Head of Research Centre, Research Group Leader
- Cancer genome studies including cancer clonal evolution
- Identification and analyses of genes with prognostic relevance in haematological malignancies
- Immunoglobulin gene analysis in lymphoproliferative disorders
- Development of bioinformatics tools for marker analyses in diagnostics and research
- Direct application of genomic analyses in clinical practise
- Detection of genetic defects (of both inherited and somatic origin) related to of development cancer and other severe diseases
- Introduction of high-throughput technologies for human genome analyses (whole genome/exome sequencing, transcriptome profiling, microRNA detection, gene panel and amplicon sequencing etc.) into medical research and diagnostics, development of new diagnostic approaches and therapeutic protocols
- Identification and analyses of novel diagnostic and prognostic markers and therapeutic targets in tumour cells with a focus on leukaemias and lymphomas; analyses of pathogenesis of these diseases
- Delineation of immune cell biology and pathogenesis of B-cell malignancies (genomic analyses of patients with lymphoproliferative disorders, functional studies, immunoglobulin genes analyses)
Content of research
Normal-to-malignant cell transformation may be underlain by many different mechanisms that typically share a single common feature – the alteration of genetic information and subsequent disruption of cellular regulatory mechanisms, which thus lead to uncontrolled proliferation. Some of these genetic alterations have been described already and are routinely analysed in oncological diagnostics, e.g. TP53, ATM or BRCA1/2 gene mutations or specific translocations occurring in leukemias, lymphomas and other tumours.
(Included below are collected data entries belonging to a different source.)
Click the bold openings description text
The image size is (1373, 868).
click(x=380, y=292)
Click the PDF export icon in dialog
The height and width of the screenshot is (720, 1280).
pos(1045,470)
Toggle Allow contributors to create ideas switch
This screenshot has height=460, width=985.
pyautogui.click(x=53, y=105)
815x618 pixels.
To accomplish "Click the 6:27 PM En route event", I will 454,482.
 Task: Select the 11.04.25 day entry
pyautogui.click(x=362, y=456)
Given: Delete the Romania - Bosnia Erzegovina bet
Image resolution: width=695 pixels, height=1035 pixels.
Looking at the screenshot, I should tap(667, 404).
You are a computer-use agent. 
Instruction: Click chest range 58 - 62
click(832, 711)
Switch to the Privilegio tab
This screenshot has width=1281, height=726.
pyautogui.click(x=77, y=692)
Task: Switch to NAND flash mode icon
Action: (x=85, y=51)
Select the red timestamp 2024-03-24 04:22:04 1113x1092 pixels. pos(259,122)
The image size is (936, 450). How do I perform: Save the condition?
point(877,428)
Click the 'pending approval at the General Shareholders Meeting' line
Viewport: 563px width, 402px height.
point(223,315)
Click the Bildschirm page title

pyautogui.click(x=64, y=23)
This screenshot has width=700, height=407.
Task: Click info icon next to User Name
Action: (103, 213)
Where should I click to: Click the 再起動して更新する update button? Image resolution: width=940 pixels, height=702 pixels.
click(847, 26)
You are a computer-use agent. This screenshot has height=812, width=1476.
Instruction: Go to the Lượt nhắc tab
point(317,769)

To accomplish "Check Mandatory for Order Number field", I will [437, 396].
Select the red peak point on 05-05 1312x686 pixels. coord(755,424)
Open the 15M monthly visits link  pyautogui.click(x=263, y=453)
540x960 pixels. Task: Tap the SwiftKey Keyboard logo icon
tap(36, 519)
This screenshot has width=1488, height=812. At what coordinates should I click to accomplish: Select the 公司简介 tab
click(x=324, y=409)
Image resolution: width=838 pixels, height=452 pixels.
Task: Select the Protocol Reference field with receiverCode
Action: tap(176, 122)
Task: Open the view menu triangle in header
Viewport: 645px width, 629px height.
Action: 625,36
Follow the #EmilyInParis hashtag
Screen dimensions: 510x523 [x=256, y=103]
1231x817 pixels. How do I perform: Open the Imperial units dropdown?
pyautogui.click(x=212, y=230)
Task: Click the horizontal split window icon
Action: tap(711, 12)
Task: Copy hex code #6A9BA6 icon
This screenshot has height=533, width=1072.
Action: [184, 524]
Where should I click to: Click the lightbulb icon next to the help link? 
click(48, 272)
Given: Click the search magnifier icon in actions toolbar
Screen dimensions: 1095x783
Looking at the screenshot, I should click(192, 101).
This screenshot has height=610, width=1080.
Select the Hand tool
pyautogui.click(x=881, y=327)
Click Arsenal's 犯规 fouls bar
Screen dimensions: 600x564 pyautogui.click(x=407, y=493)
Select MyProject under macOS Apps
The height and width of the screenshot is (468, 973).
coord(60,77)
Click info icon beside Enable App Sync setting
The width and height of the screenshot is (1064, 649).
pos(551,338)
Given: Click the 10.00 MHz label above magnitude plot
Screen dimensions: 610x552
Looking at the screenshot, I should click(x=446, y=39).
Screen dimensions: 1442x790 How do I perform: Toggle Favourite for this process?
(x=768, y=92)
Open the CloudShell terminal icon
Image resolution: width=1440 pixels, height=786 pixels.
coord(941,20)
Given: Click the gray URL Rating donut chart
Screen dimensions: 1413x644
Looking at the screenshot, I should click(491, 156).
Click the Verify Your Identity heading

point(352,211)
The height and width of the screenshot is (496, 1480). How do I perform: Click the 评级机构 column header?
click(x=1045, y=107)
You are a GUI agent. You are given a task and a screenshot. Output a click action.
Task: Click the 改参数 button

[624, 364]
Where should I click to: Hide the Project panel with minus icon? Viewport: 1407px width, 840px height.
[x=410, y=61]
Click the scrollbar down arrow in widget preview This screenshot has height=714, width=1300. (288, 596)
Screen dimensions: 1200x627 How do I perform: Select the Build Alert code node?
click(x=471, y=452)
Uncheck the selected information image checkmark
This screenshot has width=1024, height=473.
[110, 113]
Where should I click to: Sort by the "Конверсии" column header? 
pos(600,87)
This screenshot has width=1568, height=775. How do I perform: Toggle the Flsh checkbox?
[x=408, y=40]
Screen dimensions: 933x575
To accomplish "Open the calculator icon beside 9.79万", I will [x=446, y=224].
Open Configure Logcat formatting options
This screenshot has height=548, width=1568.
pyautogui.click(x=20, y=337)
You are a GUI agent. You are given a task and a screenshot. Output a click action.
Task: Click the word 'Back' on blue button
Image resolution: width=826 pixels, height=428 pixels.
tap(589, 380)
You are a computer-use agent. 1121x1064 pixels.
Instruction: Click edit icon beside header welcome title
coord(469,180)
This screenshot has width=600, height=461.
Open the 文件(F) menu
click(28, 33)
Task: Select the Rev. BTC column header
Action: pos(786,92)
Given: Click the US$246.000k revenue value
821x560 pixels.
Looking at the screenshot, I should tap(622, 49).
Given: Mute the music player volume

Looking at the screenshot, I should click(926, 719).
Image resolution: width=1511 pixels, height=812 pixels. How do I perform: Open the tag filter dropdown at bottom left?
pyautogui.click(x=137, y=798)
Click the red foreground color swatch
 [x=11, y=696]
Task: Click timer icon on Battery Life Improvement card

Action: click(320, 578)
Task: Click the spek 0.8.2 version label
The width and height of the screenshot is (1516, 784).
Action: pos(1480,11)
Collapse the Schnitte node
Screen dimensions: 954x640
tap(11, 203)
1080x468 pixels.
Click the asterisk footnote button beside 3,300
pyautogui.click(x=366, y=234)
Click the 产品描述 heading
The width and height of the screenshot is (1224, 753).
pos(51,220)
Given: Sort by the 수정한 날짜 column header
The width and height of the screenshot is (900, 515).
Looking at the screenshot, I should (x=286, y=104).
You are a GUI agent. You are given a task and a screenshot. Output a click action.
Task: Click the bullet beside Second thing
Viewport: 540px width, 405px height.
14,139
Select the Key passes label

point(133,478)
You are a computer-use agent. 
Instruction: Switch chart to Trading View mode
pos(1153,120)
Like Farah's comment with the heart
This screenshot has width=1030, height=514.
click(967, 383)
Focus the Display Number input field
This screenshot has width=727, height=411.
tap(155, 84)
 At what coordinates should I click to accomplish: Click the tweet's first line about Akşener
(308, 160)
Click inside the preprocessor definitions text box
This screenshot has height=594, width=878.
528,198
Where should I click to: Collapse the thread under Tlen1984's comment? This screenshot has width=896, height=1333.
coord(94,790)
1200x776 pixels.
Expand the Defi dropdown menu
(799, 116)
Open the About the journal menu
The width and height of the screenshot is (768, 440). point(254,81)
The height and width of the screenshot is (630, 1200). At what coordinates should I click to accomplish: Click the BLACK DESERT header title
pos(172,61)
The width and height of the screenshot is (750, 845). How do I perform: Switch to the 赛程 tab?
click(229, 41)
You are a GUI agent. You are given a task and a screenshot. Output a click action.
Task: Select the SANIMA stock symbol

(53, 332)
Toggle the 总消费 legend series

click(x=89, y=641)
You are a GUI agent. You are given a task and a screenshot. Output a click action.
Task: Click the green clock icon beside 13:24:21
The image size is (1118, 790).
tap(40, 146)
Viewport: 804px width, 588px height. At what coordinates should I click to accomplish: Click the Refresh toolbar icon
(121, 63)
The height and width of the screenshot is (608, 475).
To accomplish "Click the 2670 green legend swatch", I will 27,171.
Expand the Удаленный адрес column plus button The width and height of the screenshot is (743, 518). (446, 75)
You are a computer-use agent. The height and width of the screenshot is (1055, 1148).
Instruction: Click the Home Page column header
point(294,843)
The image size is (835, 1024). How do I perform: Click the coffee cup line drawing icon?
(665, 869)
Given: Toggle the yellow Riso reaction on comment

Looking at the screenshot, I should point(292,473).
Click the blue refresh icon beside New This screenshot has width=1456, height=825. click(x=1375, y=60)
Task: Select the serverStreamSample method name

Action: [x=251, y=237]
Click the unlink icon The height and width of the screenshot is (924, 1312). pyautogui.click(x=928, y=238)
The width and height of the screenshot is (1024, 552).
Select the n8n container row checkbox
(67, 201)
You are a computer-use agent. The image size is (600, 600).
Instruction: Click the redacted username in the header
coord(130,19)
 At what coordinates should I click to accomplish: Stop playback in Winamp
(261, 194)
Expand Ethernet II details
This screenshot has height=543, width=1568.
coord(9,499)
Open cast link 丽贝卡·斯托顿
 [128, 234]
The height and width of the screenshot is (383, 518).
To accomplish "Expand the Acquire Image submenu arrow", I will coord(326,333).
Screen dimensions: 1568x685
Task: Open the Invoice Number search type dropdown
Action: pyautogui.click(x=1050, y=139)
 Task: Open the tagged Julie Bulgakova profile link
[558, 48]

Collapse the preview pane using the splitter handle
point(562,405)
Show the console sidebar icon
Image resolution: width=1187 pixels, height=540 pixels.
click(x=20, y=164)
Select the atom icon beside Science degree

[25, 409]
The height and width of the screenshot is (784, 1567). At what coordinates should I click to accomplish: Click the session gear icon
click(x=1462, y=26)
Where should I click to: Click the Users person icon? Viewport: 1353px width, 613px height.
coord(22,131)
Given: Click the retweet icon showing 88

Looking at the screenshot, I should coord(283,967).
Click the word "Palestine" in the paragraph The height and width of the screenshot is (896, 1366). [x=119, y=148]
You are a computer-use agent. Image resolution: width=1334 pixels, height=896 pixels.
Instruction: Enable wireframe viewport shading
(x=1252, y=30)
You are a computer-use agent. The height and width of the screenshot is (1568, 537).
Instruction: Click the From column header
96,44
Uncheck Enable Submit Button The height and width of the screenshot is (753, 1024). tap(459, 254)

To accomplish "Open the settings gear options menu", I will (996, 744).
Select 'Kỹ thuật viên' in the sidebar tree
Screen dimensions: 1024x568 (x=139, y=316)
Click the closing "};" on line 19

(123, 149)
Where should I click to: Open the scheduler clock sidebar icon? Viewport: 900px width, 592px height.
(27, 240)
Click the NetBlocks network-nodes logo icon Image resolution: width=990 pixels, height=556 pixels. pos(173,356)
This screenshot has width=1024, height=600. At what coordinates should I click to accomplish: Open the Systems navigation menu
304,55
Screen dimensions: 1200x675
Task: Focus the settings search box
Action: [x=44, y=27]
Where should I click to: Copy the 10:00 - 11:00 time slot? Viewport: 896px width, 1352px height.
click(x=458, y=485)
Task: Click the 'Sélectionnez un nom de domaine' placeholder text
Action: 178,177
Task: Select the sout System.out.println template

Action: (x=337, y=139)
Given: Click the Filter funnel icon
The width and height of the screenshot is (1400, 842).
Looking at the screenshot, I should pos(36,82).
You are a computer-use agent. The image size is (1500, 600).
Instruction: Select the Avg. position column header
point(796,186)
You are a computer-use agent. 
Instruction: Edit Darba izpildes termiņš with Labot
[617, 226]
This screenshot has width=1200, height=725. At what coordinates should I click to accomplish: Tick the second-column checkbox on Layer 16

There is an obvious need to study also the importance of many other genomic aberrations observed in tumours and their influence on the malignant potential of transformed cells.
Novel technologies including high-throughput genome sequencing (also called massive parallel sequencing) provide fast and complex view into the human genome. They are used to characterise genetic information of patient‘s normal and malignant cells to reveal mechanisms of cellular transformation.